## DIRECTIONS
Go through the entries below and collect each line with the string "computer" in it.

(Stored records)
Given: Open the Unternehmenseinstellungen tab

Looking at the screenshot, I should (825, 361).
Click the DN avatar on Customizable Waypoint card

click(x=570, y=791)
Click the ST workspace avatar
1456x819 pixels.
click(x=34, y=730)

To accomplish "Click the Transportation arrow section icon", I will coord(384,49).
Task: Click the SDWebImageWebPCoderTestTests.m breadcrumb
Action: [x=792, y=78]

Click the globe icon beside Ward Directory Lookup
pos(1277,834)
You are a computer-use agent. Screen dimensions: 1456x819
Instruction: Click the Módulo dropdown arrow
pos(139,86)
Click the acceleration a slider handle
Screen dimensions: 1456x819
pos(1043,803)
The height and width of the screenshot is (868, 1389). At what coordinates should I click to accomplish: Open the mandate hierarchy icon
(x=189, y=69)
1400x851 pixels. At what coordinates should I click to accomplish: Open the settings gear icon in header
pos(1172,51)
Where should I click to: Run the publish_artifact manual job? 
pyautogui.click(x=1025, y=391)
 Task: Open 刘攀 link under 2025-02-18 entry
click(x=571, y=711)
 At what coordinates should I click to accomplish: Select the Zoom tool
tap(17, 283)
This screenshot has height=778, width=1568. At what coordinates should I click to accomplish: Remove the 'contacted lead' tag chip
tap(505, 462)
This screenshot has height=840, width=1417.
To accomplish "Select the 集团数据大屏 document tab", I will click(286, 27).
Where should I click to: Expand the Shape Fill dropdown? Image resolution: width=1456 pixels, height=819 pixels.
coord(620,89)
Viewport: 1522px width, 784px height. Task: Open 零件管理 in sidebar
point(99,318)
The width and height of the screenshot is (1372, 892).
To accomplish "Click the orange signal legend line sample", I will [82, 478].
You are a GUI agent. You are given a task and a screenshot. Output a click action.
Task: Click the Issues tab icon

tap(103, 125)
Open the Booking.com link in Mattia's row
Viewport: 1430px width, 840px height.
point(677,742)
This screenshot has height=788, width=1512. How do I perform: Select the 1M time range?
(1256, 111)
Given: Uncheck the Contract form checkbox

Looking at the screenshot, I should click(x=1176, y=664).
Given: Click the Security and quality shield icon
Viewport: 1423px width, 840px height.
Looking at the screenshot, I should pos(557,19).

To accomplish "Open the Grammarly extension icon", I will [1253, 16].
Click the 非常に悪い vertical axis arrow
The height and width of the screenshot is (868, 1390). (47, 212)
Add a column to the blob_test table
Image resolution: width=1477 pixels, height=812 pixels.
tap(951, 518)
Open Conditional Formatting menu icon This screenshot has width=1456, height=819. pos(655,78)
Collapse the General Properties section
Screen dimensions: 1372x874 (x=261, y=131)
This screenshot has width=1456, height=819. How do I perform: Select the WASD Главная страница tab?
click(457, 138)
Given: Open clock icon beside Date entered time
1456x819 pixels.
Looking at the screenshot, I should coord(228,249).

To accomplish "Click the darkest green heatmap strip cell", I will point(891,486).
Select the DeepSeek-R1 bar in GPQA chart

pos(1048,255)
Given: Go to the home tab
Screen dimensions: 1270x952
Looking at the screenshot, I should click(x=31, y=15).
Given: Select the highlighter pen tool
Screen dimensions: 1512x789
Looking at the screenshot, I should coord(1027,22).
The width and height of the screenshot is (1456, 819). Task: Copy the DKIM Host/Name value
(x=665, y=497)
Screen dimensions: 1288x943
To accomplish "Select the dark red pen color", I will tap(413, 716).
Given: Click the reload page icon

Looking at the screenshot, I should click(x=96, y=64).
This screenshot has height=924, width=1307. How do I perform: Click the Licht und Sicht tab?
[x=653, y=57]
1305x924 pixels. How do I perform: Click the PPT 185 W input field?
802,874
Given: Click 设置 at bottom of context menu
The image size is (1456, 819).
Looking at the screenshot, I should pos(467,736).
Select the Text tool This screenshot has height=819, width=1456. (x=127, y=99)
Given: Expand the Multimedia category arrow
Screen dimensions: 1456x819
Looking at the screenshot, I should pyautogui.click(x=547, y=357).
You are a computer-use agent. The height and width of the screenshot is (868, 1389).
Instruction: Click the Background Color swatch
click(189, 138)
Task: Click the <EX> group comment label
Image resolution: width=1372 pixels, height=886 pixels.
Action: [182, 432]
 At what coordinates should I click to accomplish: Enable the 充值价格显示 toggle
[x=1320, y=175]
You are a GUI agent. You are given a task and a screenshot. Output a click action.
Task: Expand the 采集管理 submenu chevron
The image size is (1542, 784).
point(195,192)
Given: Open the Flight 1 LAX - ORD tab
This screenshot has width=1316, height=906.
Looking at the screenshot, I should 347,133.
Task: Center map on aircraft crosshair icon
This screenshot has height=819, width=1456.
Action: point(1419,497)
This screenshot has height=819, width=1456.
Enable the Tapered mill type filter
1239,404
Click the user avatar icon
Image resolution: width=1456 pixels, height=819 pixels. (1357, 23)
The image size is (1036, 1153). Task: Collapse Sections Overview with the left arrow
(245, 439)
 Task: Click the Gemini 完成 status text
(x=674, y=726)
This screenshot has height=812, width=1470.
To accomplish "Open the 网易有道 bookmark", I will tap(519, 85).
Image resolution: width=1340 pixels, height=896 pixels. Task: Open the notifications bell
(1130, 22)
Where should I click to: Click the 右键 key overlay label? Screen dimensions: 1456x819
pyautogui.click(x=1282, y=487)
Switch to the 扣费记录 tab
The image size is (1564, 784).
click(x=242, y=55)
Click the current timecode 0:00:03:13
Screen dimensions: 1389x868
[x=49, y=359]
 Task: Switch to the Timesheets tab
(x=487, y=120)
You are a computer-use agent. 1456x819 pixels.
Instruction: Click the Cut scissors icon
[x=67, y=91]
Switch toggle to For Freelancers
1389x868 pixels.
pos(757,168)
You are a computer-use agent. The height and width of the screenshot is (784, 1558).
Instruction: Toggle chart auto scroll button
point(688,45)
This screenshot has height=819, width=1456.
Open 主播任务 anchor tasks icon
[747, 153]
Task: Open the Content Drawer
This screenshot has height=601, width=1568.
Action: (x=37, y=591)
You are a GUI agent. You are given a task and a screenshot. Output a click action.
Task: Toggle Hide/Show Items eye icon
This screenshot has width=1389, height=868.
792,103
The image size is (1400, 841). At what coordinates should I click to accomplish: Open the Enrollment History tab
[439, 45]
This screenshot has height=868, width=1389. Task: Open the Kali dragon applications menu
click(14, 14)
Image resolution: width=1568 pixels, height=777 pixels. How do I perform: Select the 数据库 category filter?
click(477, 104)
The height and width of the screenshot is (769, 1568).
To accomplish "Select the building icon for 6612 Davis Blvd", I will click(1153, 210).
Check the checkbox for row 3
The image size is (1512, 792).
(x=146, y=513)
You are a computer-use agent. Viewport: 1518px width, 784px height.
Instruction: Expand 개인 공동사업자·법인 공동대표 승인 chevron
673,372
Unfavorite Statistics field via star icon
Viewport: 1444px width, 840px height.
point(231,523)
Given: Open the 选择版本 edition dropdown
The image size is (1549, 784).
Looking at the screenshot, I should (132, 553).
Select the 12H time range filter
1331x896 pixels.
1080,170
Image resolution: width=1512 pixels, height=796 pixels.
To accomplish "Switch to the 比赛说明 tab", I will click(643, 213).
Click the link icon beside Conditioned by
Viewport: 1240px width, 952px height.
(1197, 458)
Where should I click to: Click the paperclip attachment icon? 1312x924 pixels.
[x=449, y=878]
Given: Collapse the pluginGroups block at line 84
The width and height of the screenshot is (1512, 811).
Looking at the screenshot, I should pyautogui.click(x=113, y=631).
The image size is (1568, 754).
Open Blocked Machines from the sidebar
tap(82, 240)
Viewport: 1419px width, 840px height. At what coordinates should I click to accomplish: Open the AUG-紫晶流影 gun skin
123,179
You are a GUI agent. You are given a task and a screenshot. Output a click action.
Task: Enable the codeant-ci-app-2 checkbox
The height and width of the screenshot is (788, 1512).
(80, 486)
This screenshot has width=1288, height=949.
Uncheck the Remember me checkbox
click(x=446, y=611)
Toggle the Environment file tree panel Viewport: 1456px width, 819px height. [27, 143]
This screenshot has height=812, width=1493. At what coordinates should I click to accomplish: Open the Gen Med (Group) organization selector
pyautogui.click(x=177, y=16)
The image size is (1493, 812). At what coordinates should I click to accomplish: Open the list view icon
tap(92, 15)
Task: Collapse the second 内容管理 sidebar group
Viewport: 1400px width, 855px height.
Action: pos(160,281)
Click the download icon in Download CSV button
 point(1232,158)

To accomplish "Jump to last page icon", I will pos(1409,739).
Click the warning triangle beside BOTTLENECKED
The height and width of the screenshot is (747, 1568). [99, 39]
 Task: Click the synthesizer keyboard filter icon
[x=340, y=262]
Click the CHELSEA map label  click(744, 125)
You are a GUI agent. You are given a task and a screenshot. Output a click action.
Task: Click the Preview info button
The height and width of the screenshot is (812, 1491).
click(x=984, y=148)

## ANSWER FOR THIS EXERCISE
You are a computer-use agent. Screen dimensions: 1456x819
You are a computer-use agent. The height and width of the screenshot is (868, 1389).
You are a computer-use agent. 1456x819 pixels.
You are a computer-use agent. The height and width of the screenshot is (784, 1558).
You are a computer-use agent. Viewport: 1518px width, 784px height.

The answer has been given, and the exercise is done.